Exercise objective » Having located the line with "This screenshot has", repeat it and all remaining lines of the records exactly. Pictures do not belong in the answer.

Stored data entries »

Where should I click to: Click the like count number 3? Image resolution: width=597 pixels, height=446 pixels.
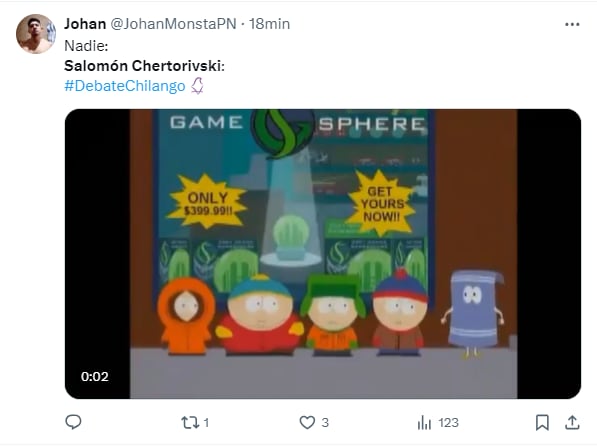tap(325, 422)
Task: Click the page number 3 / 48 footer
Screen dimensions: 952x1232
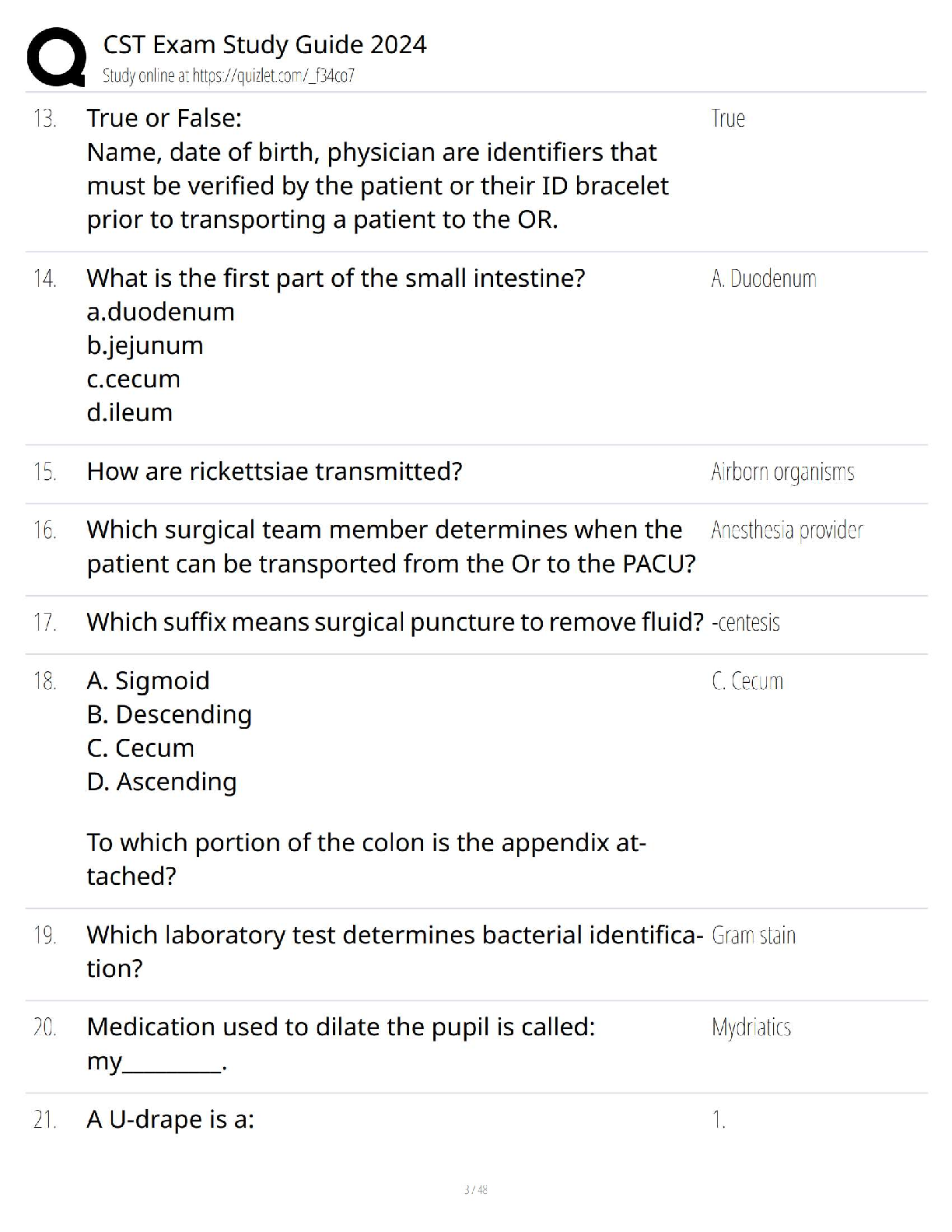Action: [475, 1189]

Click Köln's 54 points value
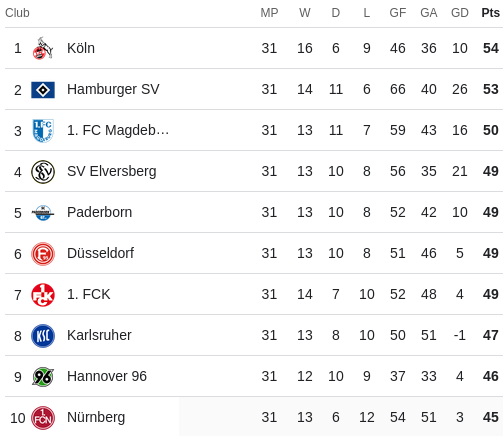point(491,48)
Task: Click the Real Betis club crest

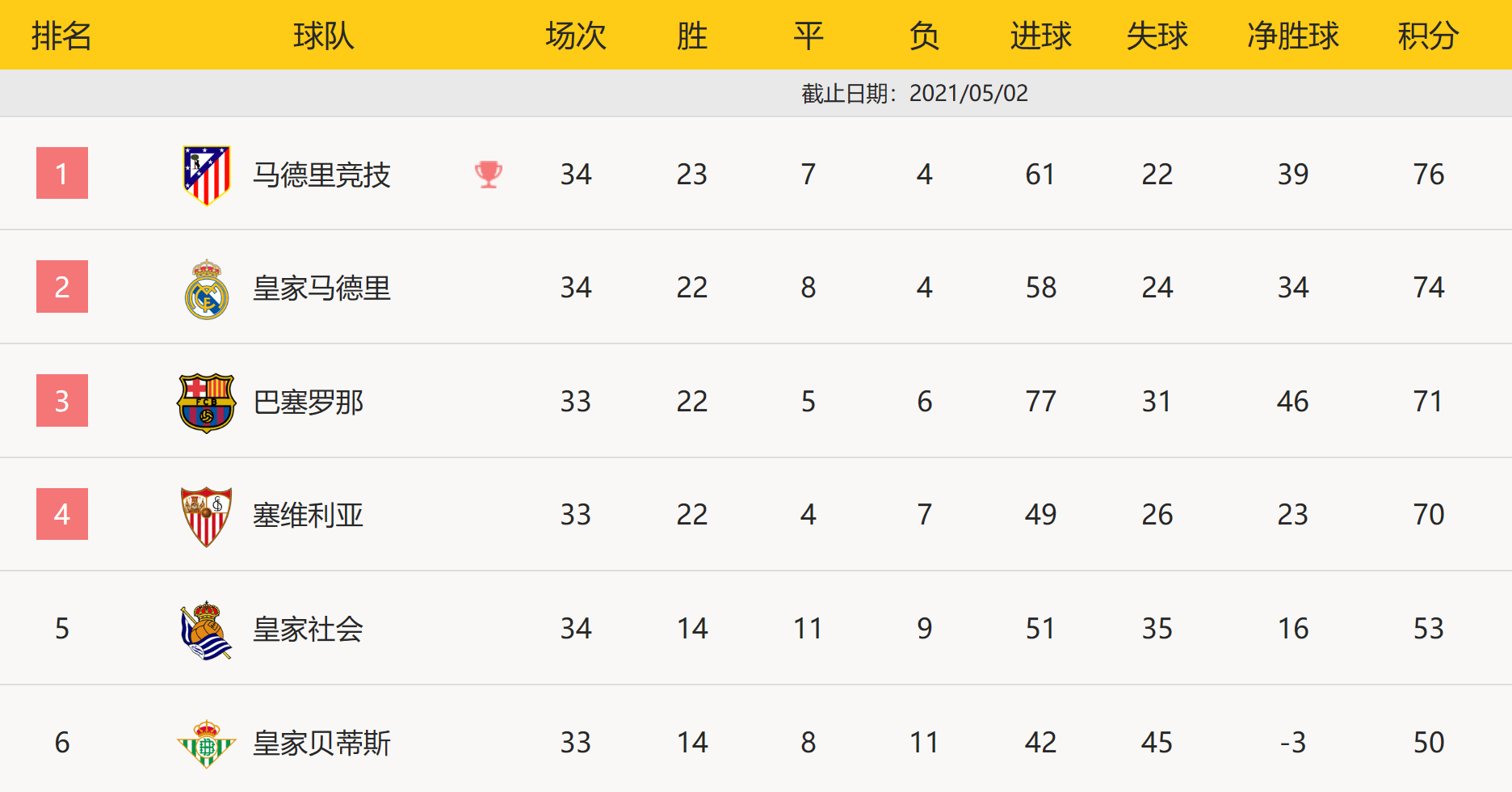Action: [207, 743]
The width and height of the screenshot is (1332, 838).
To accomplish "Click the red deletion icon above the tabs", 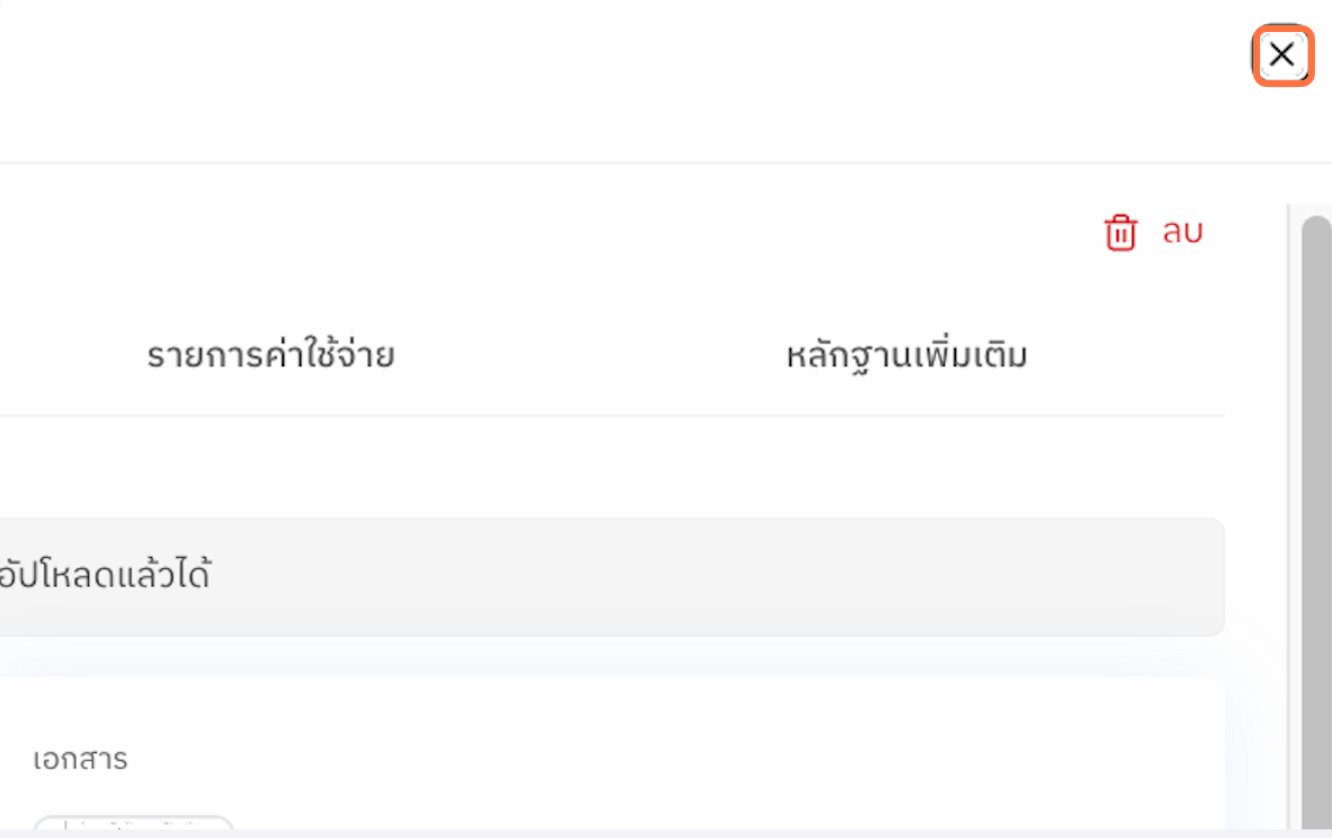I will click(x=1121, y=231).
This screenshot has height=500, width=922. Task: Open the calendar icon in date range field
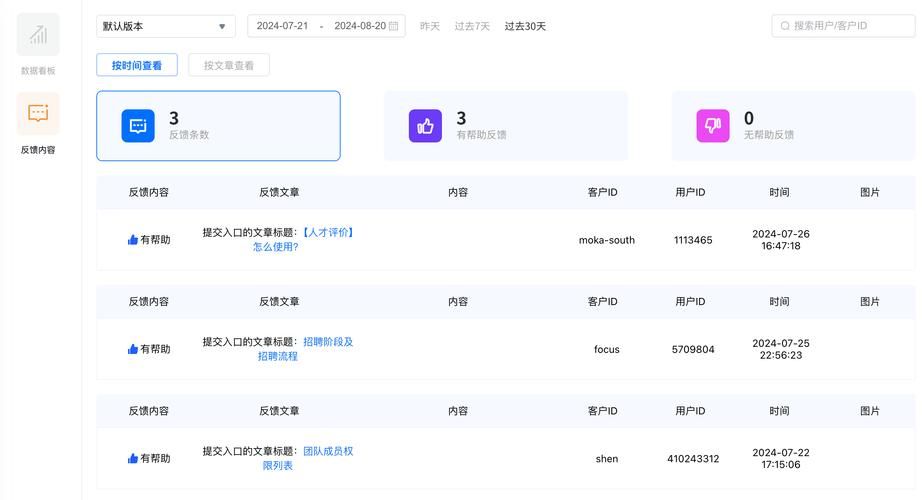[x=393, y=26]
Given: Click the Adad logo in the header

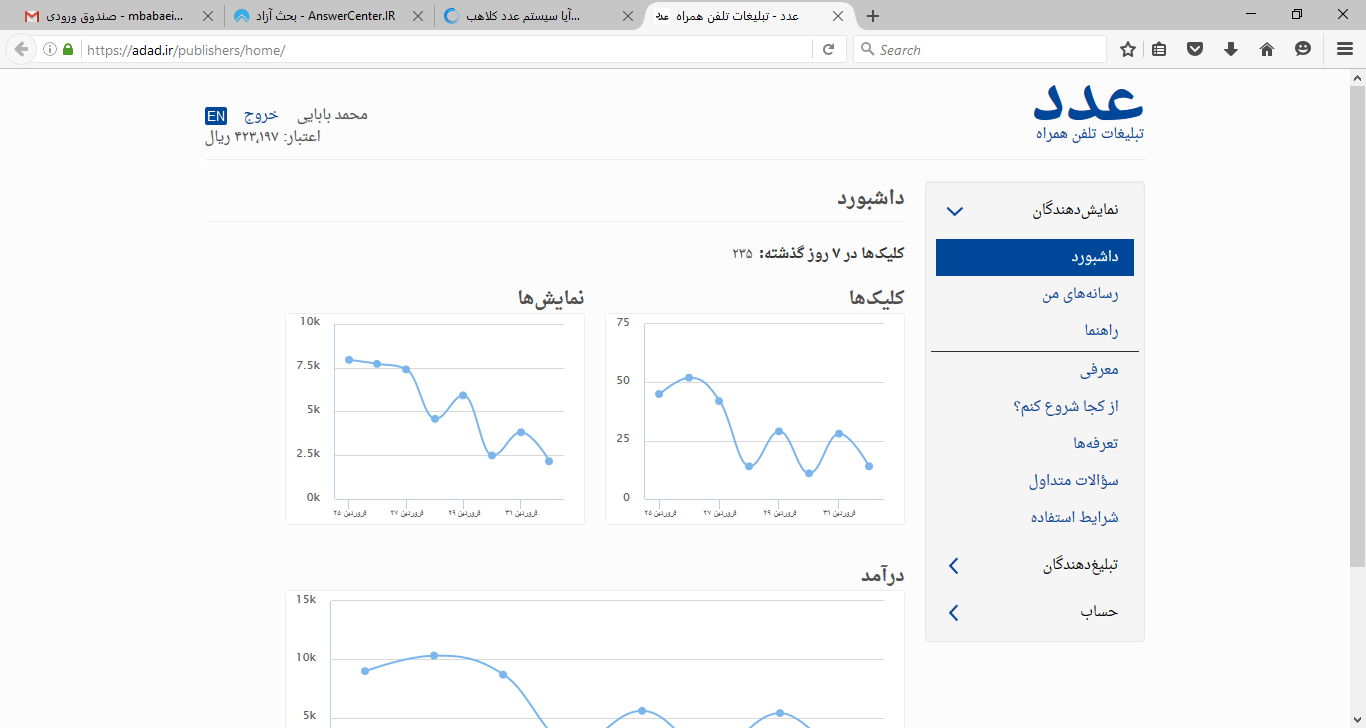Looking at the screenshot, I should tap(1089, 110).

Answer area »
This screenshot has height=500, width=922. Task: Open the calendar icon in date range field
[x=393, y=26]
Given: Click the Adad logo in the header

Looking at the screenshot, I should tap(1089, 110).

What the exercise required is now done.